◆ **Problem statement**: Leaving the pictures aside, repeat every line below exactly.

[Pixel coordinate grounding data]
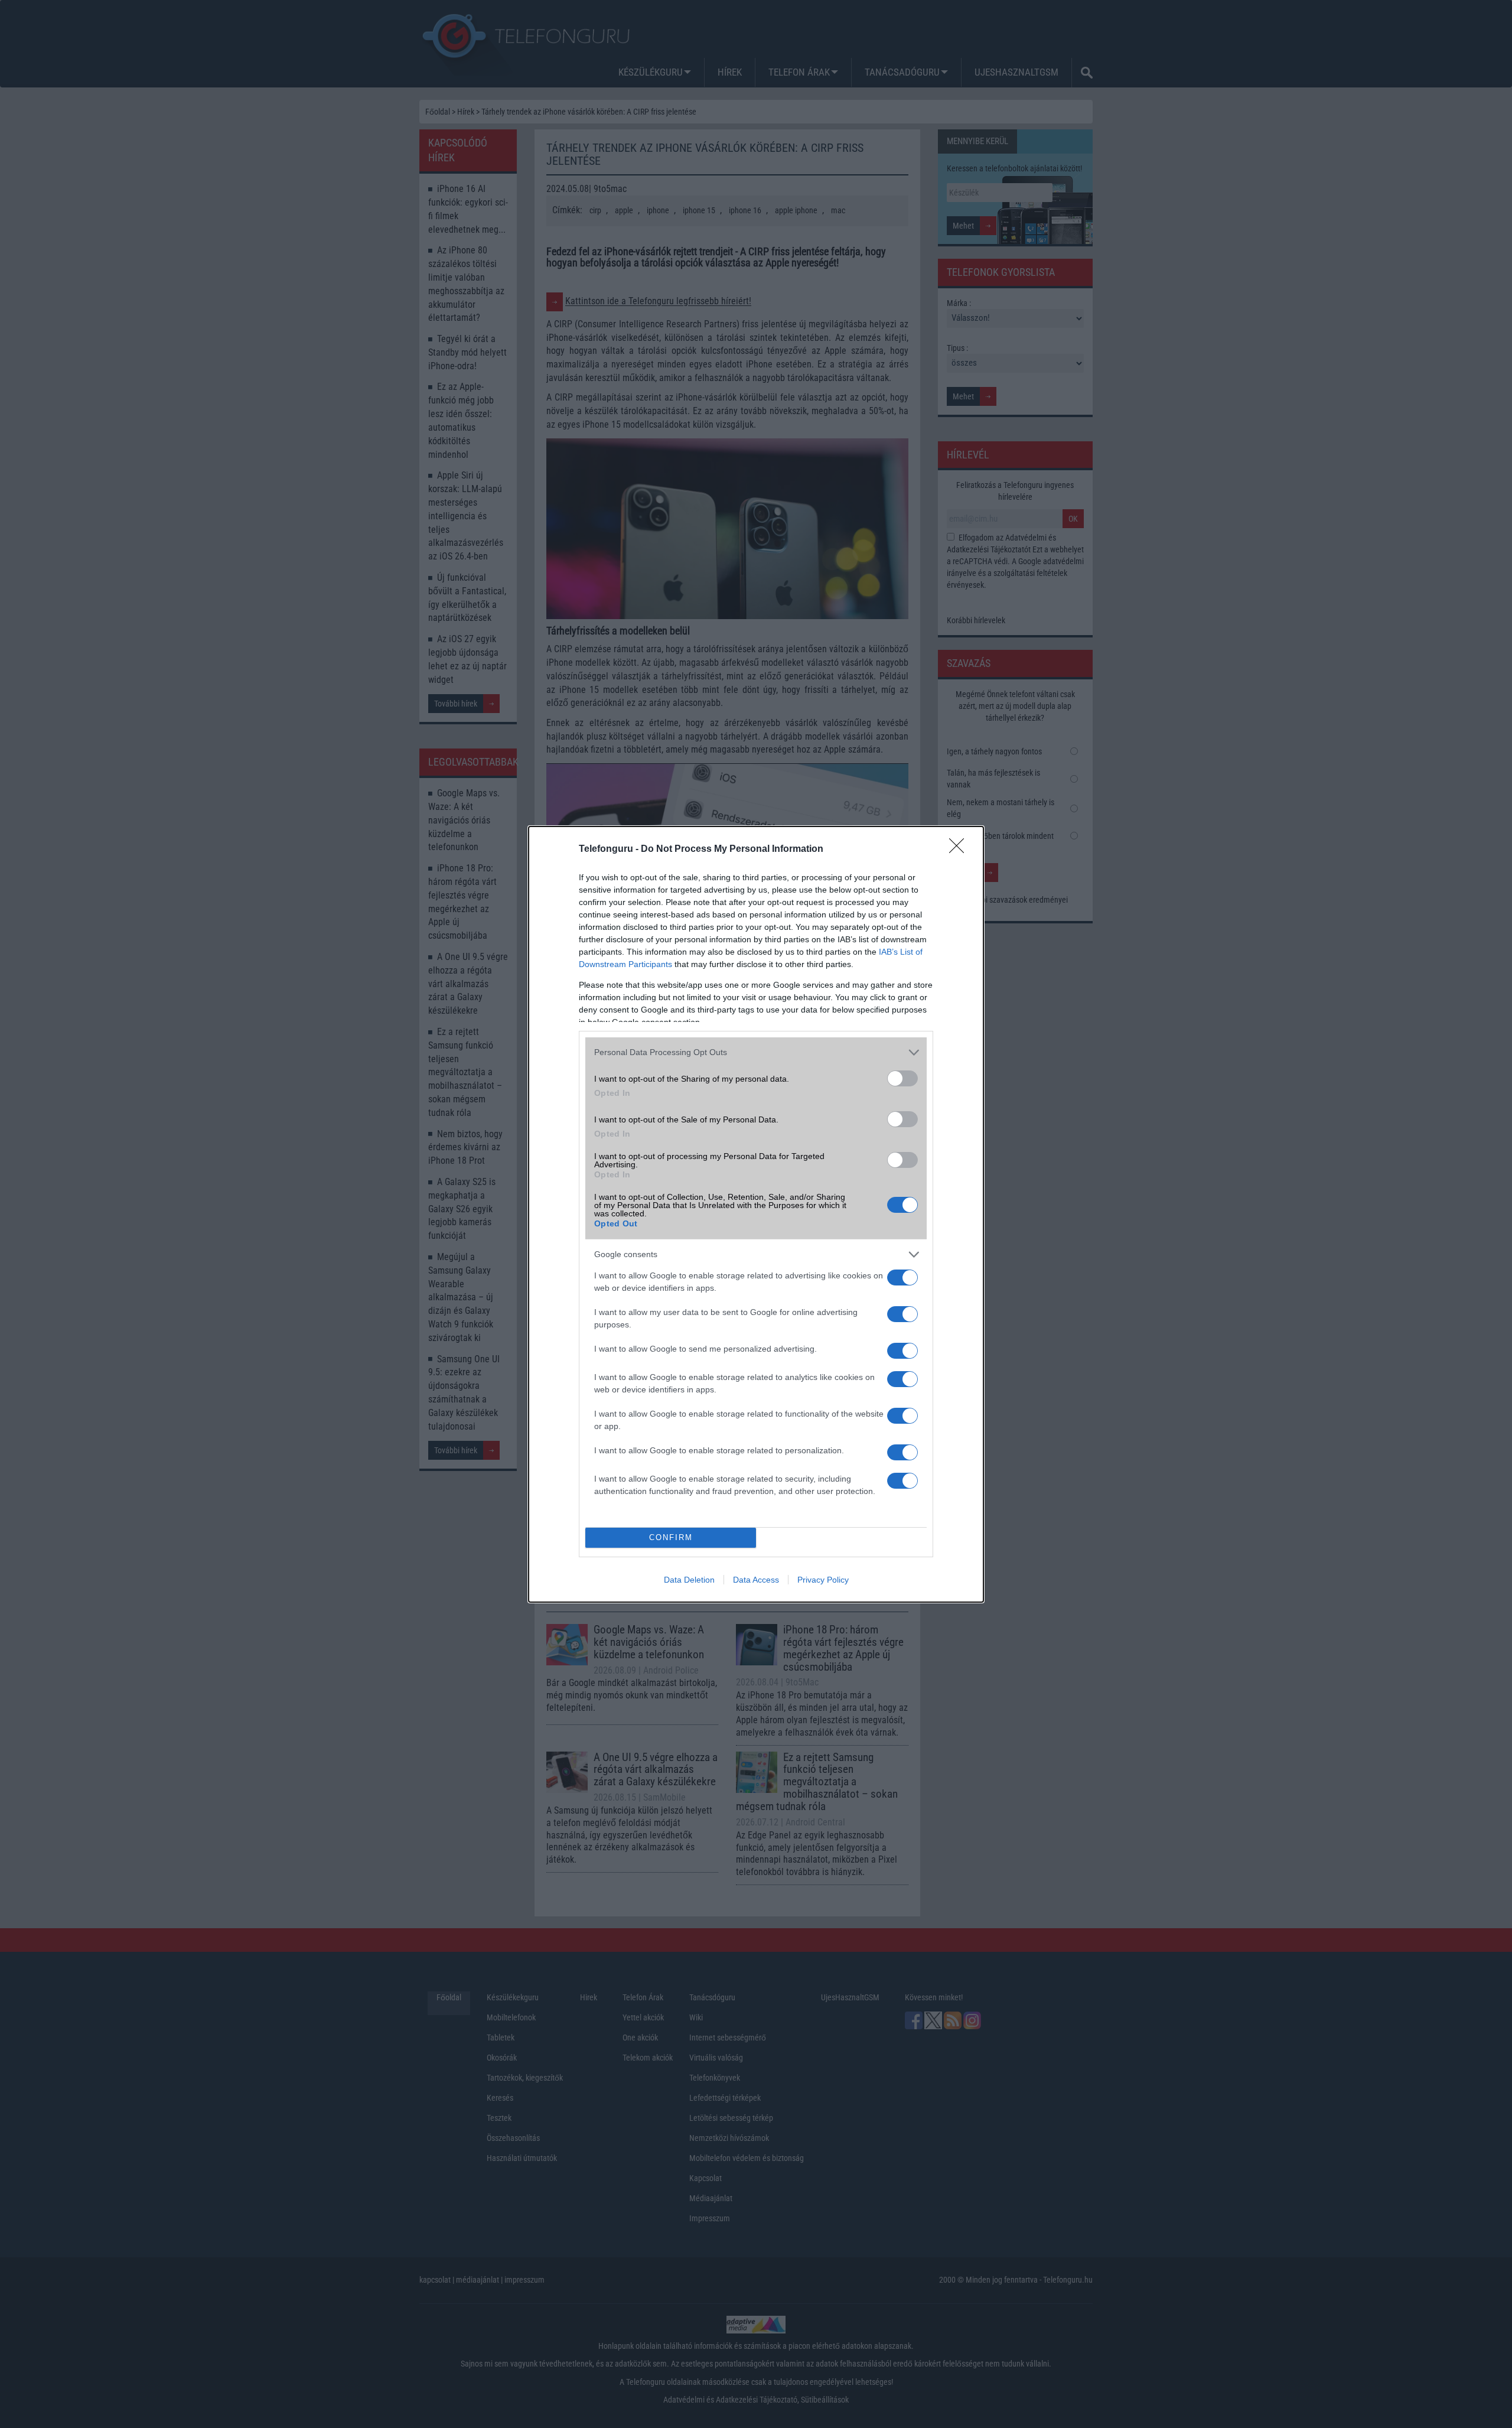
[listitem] (756, 1052)
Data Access (756, 1579)
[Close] (960, 849)
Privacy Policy (823, 1579)
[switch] (902, 1078)
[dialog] (756, 1214)
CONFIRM (671, 1537)
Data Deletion (689, 1579)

◆ **Task result**:
[listitem] (756, 1052)
Data Access (756, 1579)
[Close] (960, 849)
Privacy Policy (823, 1579)
[switch] (902, 1078)
[dialog] (756, 1214)
CONFIRM (671, 1537)
Data Deletion (689, 1579)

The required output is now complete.